Design of core–shell magnetic mesoporous silica hybrids for pH and UV light stimuli-responsive cargo release

Abstract

This paper reports a controlled drug release strategy through guest diffusion pathways with a “three-in-one” system by combining three advantages together in a single entity. The designed system is composed of superparamagnetic Fe₃O₄ nanoparticles as the core, a mesoporous silica hybrid as the shell with specific functional moieties, and external trigger (UV-light) responsive functional derivatives as the nanoregulators. The magnetic mesoporous silica hybrid nanospheres (MSH@Azo-CA) were quite responsive to external stimuli such as (i) UV-light and (ii) pH-triggered drug release. The core–shell mesoporous silica hybrid nanospheres were used as a drug carrier for the loading and controlled release of model cargo (e.g. doxorubicin hydrochloride (DOX)/Rh123), because of its combined external (UV-light) and internal (cellular pH) stimuli-responsive behavior and biocompatibility.
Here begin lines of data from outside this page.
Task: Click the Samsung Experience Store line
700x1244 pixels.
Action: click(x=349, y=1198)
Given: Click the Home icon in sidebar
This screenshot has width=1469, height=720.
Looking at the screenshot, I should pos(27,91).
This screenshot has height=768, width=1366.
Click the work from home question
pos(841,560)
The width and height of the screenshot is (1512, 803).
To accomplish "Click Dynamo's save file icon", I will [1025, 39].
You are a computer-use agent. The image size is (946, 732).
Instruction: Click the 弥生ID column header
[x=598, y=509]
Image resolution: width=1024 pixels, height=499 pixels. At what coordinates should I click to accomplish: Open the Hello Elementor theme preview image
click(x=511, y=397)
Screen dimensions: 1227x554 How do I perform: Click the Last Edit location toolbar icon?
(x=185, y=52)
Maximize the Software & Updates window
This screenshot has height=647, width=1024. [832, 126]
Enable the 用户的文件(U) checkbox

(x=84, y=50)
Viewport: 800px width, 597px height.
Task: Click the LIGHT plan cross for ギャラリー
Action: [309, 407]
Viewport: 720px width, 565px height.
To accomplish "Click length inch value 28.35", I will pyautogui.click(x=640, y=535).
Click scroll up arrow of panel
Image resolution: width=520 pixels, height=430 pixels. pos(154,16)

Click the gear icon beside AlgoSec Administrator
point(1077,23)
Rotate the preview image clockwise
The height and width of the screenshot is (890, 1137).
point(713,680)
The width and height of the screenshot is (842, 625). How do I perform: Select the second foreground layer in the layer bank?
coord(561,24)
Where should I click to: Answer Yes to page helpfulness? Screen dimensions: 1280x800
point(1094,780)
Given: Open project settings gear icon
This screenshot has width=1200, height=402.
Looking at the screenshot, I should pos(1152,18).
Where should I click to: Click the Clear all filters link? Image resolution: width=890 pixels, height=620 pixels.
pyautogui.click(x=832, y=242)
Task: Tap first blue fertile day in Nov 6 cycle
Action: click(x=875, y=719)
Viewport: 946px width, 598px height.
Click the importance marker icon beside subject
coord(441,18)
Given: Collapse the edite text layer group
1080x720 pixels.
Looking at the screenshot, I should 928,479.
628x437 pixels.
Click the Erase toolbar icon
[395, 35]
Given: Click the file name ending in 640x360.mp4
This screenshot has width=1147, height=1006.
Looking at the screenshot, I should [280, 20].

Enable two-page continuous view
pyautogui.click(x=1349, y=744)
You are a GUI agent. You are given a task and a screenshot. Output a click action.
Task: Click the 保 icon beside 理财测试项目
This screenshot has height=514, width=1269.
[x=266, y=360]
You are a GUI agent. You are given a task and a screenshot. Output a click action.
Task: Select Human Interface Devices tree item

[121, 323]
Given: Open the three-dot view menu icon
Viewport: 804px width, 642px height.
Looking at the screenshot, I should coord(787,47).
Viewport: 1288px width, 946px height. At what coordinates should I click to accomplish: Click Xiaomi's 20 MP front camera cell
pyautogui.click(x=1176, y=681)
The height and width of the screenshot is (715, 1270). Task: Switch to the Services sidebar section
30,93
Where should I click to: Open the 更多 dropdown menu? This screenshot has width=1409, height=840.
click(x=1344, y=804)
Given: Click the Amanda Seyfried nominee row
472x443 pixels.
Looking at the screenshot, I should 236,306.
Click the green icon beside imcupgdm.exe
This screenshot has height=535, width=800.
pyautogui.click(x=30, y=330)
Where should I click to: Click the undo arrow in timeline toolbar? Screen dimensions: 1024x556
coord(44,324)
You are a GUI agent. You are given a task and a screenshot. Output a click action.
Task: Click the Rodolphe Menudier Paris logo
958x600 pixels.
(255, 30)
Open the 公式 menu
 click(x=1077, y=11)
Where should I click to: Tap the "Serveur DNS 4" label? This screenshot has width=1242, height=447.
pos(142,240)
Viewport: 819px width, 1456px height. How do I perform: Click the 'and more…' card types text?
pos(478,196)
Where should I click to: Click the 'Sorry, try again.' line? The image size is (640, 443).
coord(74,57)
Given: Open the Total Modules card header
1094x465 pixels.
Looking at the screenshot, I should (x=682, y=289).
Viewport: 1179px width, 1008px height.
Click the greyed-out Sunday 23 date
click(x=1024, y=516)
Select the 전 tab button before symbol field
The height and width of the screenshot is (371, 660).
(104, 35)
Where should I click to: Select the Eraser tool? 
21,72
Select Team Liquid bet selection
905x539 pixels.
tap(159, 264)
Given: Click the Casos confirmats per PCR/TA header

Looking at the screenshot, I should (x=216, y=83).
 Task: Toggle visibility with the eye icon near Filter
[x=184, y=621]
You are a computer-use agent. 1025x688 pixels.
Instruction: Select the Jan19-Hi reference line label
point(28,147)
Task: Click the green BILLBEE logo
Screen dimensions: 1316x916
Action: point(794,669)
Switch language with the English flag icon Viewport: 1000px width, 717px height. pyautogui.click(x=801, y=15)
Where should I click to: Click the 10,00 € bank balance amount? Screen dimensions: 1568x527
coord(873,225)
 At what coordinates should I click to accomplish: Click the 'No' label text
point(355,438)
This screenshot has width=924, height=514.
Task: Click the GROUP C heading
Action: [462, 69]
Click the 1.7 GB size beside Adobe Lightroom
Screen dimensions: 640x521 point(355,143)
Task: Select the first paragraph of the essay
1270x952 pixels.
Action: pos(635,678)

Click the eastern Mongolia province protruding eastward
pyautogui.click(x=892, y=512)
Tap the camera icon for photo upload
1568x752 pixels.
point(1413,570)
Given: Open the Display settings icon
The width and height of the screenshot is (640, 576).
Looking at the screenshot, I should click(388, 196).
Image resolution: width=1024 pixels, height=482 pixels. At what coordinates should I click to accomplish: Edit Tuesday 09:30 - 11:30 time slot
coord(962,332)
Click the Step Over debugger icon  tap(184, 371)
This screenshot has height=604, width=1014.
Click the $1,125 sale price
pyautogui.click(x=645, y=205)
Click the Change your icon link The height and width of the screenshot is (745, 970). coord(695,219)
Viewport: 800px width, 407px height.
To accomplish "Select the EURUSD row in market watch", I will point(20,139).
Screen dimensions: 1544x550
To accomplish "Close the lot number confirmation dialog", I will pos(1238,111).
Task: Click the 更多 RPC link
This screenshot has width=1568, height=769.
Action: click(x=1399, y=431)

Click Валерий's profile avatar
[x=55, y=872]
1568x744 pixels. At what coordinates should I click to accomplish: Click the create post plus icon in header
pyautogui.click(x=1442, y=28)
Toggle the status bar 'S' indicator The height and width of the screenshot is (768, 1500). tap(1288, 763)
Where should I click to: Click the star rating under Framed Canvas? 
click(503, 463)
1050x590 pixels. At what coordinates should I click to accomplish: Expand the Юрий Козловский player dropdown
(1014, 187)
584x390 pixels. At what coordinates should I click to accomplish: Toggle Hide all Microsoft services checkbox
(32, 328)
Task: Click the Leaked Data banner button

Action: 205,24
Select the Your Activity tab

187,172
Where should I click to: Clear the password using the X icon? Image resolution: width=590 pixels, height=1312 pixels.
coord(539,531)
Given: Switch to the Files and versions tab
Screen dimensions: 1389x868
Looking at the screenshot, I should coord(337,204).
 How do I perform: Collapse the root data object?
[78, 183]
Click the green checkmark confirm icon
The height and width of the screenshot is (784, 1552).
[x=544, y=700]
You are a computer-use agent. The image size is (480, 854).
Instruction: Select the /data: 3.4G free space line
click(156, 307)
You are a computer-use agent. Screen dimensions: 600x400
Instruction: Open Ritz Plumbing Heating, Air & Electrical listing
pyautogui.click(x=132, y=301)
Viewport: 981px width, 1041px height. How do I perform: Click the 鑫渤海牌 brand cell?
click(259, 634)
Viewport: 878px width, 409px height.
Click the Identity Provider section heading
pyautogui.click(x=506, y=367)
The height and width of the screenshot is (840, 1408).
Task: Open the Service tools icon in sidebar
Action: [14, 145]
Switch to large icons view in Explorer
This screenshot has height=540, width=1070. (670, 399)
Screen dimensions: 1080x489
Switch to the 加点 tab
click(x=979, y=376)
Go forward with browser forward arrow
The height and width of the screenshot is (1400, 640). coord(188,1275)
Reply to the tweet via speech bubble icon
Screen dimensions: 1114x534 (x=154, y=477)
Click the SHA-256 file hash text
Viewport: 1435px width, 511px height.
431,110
The experimental study showed that the drug release behavior depends mainly on the UV-light (365 nm)-actuated ‘trans’ conformation and ‘cis’ conformation of the nanoregulators (chrysoidine derivatives) and the intracellular pH of the release medium. The presence of external and internal triggers can result in the good controlled release of loaded cargoes to the target sites. The cytotoxicity of the synthesized core–shell hybrid mesoporous silica nanospheres was examined using MCF-7 cells. The intracellular uptake and release process was observed by confocal laser scanning microscopy (CLSM). In addition, the presence of a magnetic core means that these silica hybrid nanospheres have potential use in the efficient targeted delivery of anticancer agents that can be directed by an external magnetic field for the delivery with a dose predetermined by the ‘ON’ and ‘OFF’ command driven by the external UV-light trigger.